Despite the precedent, Rio Tinto’s Sal de Vida project and four additional lithium projects aim to extract freshwater from the Los Patos River sub-basin, threatening to replicate the same environmental damage. In response, the local indigenous community filed an environmental injunction to safeguard their limited water supply, which was upheld by the Catamarca Court of Justice in 2024.

Provinces of Salta and Jujuy – Salinas Grandes and Laguna de Guayatayoc

In the Salinas Grandes and Laguna de Guayatayoc basin -shared between the provinces of Jujuy and Salta-, lithium projects are advancing at the expense of human rights and fragile wetland ecosystems. The communities that inhabit the basin rely on small-scale salt production, livestock, subsistence agriculture and tourism -all or which are under threat by the lithium boom.
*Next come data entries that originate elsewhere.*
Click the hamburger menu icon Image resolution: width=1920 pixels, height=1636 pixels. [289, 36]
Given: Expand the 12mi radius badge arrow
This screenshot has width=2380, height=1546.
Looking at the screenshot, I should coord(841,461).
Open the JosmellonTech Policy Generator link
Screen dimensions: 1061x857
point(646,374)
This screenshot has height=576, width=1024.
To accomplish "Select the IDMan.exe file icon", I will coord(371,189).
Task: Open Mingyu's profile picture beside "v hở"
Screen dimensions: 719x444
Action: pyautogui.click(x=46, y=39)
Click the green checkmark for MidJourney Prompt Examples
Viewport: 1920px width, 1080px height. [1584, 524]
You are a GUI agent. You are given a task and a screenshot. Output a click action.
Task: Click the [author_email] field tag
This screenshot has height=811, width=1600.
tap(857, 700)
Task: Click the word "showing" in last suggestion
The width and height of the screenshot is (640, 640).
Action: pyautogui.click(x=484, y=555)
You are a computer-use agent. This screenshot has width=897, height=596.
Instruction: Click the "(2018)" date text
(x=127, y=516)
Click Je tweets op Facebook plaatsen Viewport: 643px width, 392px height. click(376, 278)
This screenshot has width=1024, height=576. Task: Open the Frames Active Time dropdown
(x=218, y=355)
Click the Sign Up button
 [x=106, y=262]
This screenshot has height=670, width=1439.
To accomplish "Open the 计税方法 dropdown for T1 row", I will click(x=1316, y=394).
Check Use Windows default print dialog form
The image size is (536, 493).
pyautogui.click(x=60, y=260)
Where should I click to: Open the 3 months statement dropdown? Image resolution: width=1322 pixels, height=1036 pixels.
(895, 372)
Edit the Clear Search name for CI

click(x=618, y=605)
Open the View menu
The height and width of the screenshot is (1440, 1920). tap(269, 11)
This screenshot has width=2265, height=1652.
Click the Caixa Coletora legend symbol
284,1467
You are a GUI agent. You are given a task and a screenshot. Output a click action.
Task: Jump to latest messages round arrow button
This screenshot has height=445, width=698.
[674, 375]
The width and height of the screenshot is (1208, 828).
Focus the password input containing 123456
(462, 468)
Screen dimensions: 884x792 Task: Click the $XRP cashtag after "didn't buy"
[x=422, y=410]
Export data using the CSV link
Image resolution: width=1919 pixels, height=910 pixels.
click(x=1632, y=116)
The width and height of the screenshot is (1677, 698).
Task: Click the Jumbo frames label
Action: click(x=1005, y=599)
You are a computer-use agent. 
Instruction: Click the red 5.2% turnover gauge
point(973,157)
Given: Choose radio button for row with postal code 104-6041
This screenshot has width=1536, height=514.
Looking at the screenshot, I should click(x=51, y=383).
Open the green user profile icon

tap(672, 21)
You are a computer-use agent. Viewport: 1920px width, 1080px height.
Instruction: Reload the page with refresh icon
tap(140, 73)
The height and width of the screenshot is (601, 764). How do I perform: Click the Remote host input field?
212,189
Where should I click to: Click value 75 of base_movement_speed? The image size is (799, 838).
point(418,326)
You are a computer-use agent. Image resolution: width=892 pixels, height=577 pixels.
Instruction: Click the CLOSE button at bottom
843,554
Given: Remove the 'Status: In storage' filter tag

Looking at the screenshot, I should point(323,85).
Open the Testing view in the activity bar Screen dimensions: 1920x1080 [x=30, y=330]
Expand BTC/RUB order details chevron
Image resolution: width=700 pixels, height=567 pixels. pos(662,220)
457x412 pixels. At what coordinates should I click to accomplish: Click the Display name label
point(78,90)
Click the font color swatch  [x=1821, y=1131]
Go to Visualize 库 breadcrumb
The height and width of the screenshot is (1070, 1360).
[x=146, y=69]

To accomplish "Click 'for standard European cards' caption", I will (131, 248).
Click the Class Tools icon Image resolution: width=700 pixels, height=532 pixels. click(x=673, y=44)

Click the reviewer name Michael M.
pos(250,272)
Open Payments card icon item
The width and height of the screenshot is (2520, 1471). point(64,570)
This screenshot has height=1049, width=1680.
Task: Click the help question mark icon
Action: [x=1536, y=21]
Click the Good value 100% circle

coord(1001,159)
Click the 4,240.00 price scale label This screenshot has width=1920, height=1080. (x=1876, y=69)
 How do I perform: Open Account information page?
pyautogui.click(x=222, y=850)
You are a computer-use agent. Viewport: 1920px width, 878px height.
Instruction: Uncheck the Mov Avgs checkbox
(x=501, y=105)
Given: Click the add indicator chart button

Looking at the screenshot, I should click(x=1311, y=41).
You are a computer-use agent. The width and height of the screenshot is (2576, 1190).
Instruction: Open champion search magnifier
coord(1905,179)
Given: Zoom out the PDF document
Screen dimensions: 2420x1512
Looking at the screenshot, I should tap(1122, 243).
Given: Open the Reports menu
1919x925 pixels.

In 2015, over 30 indigenous communities developed the Kachi Yupi protocol, which establishes how they must be consulted to ensure a culturally appropriate respect for their right to Free, Prior, and Informed Consent (FPIC). Yet exploration has proceeded in their territory without respecting this protocol or international human rights standards. As a result, the communities have brought legal actions before provincial, national, and international bodies, including the Supreme Court
of Argentina and the Inter-American Commission on Human Rights, demanding a hydrogeological baseline, coordinated basin management, and proper consultation in order to avoid irreversible damage on the environment that sustains their lives.

In 2023, the government of Jujuy reformed its provincial Constitution and issued a decree modifying the existing environmental impact assessment of mining activities in a regressive manner: enabling procedures to advance without proper consultation and public participation processes. These changes have shifted the responsibility for consultation to the mining companies themselves, undermining State oversight and placing communities in a position of extreme vulnerability. The result: escalating rights violations, environmental risks, and social conflict in one of Argentina’s most sensitive ecosystems.